Per i nostri fratelli e sorelle del continente africano, soprattutto delle zone subsahariane dove si vive nella miseria, senza acqua e senza assistenza sanitaria e dove i conflitti armati – causa di grandi spostamenti umani – complicano il contenimento del Covid 19;

Per molti milioni di bambine e bambini la crisi causata dal corona virus ha il volto della fame, dello sfruttamento e della fine di ogni speranza di opportunità educative. Affinchè i governi nazionali e la comunità internazionale, nei loro programmi di aiuto per l’epidemia, diano priorità alle necessità dei bambini delle fasce di popolazione più svantaggiate;

Il 9 luglio di 30 anni fa il nostro Parlamento ha approvato la legge n. 185 sul controllo, l’importazione, l’esportazione e il transito dei materiali bellici verso paesi in guerra; con l’impegno del governo di assecondare con misure appropriate la graduale conversione ai fini civili delle industrie militari. Affinchè si torni a riflettere seriamente su questa legge e sul concetto di difesa dello stato;

Per noi e le nostre comunità, l’ascolto della tua parola, Signore, ci renda non giudicanti e misericordiosi verso tutti quelli che tu vorrai farci incontrare;

 

 

Aggiuta da don Paolo, alla luce dei gravi fatti e delle piazze fasciste e omofobe dell’11 luglio:

 

Signore, ancora nel 2020, si sentono discorsi che fomentano l’odio, la discriminazione, il pregiudizio verso chi è omo/bisessuale, transessuale o semplicemente non “allineato”… e lo si fa purtroppo usando, ancora una volta, in modo perverso la tua Parola…

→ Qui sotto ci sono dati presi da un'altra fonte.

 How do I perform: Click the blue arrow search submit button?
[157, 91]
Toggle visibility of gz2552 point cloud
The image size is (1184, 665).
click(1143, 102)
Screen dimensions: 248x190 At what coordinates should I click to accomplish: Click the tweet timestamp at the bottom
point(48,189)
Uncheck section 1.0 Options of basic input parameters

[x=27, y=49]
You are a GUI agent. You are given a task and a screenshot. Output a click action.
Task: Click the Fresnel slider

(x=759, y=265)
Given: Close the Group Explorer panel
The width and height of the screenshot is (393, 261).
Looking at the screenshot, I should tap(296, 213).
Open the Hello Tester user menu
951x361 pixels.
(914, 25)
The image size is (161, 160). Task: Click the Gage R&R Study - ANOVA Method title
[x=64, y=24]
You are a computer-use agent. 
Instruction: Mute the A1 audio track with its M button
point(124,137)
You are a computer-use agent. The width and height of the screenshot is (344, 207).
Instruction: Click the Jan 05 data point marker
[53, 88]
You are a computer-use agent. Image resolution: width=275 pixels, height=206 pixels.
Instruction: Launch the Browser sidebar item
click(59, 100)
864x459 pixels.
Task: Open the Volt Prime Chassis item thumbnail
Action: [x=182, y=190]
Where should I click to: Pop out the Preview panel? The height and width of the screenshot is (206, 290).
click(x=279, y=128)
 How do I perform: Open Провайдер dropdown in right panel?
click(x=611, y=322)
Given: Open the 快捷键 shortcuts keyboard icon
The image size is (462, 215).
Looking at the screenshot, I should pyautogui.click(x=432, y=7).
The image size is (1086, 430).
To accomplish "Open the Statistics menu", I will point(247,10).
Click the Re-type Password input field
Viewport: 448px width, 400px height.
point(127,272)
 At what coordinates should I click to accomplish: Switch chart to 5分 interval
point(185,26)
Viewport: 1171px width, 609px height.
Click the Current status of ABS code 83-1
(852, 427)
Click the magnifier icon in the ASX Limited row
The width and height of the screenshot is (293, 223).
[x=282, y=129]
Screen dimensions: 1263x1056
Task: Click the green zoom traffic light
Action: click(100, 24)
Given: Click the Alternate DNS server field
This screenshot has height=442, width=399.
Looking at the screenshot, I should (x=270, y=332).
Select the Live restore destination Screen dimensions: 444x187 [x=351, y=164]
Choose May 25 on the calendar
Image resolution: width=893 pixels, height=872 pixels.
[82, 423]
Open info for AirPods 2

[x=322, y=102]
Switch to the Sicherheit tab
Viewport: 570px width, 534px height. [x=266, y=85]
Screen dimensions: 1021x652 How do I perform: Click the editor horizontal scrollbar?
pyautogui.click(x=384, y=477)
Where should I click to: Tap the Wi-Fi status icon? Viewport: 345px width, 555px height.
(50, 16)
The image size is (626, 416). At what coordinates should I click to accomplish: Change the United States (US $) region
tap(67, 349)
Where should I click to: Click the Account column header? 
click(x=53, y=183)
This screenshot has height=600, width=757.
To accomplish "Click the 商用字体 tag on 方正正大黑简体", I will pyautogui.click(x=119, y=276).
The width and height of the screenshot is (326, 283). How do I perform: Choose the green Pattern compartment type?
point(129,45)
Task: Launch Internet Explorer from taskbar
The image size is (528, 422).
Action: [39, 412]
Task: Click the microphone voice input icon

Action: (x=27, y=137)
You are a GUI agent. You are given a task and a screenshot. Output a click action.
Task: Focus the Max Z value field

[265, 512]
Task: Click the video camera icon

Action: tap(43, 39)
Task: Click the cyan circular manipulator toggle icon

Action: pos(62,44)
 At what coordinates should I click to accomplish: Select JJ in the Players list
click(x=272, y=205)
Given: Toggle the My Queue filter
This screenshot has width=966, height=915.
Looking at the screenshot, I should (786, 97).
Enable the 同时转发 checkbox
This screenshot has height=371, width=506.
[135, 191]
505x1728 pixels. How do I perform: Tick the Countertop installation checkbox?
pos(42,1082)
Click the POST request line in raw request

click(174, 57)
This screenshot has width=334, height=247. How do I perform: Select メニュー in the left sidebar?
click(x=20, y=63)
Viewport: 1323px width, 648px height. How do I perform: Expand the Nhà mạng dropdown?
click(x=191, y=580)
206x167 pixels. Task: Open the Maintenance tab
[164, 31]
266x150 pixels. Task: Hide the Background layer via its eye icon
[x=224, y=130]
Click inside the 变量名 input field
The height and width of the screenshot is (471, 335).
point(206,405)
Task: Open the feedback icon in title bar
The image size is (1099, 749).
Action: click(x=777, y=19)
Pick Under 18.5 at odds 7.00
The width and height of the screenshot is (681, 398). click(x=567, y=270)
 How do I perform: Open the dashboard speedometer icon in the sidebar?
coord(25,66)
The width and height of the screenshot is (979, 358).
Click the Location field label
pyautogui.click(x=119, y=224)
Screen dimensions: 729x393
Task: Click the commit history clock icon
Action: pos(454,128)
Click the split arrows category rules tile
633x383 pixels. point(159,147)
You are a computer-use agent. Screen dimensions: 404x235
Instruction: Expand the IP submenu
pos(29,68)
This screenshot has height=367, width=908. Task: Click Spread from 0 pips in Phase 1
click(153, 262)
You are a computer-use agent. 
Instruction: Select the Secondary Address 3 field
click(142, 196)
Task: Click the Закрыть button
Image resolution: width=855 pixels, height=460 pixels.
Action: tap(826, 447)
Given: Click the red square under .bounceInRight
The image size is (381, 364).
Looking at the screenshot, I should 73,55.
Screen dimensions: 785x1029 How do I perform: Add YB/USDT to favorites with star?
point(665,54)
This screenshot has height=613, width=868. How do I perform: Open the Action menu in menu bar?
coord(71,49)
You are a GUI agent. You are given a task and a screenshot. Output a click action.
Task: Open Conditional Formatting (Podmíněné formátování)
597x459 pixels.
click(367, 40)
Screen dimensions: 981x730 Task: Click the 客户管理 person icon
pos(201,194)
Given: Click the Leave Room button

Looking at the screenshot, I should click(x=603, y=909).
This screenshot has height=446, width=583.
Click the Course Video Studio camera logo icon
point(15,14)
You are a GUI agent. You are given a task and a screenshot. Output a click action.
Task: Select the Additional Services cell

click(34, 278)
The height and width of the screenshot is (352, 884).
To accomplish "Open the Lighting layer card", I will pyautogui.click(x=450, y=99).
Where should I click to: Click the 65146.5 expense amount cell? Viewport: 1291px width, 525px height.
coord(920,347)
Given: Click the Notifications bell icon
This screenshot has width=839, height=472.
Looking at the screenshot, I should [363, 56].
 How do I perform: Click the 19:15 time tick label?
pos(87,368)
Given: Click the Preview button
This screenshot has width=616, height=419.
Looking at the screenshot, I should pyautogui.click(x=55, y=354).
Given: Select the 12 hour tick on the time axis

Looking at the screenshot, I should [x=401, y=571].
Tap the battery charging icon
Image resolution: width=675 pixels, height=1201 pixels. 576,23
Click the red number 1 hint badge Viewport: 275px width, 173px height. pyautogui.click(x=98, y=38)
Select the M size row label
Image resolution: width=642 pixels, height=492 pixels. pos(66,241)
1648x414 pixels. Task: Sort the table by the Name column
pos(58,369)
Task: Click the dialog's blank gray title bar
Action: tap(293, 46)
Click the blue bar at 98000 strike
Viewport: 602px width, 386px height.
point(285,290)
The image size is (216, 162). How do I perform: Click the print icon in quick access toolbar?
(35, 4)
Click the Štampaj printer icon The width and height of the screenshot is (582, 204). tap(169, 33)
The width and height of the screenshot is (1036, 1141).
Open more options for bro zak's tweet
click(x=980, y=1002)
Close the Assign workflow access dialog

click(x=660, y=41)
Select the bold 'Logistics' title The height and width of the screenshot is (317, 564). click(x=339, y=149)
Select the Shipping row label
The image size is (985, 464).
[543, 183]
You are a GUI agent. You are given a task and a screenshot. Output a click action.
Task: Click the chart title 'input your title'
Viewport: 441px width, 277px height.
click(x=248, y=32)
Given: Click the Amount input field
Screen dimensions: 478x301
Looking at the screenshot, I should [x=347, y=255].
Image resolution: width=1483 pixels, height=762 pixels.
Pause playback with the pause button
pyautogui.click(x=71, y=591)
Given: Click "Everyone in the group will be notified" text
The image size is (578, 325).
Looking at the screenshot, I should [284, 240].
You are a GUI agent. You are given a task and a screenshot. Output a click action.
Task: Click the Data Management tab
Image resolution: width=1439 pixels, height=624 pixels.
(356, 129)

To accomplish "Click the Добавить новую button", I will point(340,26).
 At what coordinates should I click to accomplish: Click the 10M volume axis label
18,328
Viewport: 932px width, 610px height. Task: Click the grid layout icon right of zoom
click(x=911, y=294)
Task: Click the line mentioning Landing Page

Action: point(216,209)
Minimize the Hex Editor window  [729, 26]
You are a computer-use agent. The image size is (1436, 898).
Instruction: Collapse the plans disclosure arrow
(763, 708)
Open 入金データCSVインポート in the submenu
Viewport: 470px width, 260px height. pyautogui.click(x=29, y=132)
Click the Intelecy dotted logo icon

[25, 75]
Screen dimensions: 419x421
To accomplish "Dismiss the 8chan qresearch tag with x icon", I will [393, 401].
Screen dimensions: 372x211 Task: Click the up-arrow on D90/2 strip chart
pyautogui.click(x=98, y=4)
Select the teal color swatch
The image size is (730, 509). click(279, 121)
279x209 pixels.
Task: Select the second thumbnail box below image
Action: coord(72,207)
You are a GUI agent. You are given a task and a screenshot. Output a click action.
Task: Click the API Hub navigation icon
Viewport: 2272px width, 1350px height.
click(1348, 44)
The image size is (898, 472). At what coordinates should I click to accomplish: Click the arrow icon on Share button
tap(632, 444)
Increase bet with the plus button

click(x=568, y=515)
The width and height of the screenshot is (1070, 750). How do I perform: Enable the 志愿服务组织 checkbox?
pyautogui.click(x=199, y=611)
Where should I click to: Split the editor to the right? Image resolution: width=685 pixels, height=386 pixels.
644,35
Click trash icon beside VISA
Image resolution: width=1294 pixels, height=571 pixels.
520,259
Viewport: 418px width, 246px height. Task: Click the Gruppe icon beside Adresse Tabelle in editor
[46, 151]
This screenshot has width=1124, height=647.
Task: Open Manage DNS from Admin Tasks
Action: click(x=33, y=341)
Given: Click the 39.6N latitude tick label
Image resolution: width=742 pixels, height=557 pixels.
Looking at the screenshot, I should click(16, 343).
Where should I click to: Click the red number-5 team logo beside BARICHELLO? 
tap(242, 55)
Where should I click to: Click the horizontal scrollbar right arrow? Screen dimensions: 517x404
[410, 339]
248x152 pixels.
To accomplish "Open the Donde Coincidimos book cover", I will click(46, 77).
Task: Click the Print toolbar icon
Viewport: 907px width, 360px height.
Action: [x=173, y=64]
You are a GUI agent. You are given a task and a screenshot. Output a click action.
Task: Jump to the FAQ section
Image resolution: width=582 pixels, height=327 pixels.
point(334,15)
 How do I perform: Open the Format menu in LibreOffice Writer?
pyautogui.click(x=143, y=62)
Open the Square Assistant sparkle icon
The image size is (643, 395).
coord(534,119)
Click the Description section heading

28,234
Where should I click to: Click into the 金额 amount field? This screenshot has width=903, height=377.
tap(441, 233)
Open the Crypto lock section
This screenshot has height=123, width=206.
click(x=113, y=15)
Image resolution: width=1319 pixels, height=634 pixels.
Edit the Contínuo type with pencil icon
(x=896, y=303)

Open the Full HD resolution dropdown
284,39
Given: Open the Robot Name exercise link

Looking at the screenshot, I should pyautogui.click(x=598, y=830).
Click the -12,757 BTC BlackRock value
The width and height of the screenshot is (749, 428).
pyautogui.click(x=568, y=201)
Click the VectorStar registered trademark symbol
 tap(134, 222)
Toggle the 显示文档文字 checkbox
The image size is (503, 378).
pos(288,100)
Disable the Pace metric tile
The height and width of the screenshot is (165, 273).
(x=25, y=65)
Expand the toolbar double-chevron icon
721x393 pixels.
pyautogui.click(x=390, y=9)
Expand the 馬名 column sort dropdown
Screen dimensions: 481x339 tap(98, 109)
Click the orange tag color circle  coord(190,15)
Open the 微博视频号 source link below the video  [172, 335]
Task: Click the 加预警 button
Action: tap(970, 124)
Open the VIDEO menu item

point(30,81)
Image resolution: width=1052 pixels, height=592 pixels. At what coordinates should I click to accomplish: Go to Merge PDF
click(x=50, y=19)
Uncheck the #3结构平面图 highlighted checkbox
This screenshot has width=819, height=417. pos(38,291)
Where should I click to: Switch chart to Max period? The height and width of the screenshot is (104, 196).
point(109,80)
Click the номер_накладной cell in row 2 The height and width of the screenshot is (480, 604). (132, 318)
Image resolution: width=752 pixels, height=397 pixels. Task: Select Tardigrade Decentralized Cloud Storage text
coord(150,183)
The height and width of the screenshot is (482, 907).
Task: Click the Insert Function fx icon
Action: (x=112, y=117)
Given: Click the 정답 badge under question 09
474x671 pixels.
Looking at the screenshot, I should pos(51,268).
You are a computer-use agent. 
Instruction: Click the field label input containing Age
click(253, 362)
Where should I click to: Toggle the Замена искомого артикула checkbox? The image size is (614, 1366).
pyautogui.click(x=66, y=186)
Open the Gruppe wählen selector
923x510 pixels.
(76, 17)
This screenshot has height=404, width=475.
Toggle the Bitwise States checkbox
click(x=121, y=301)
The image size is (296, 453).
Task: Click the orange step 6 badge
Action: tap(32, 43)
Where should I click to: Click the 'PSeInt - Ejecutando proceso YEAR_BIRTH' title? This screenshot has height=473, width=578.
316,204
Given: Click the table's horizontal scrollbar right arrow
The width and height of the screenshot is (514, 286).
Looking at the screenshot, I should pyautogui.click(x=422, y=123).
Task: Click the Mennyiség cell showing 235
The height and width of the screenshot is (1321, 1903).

Nel libro del profeta Isaia è scritto: “Non temere perché io ti ho riscattato, ti ho chiamato per nome: tu mi appartieni, sei prezioso ai miei occhi, perché sei degno e io ti amo” (Isaia 43,1.4)

L’invito a “non temere” lo troviamo tantissime volte nelle Scritture… Perché è la paura dell’”altro”, il pregiudizio verso chi è diverso da noi, che tante volte ci “frega” e appesantisce il nostro cammino di vita e di fede. Ma Tu Signore ci chiami sempre per nome, ci avvolgi con il tuo amore e tutti ci sentiamo preziosi ai tuoi occhi.

Ci chiami per nome e ci ami come un genitore con i figli, per ricordarci che siamo tutti fratelli e sorelle in cammino, qualsiasi sia la nostra provenienza, il colore della nostra pelle, la nostra lingua ed il nostro orientamento sessuale.

Aiutaci Signore a non dimenticarlo mai!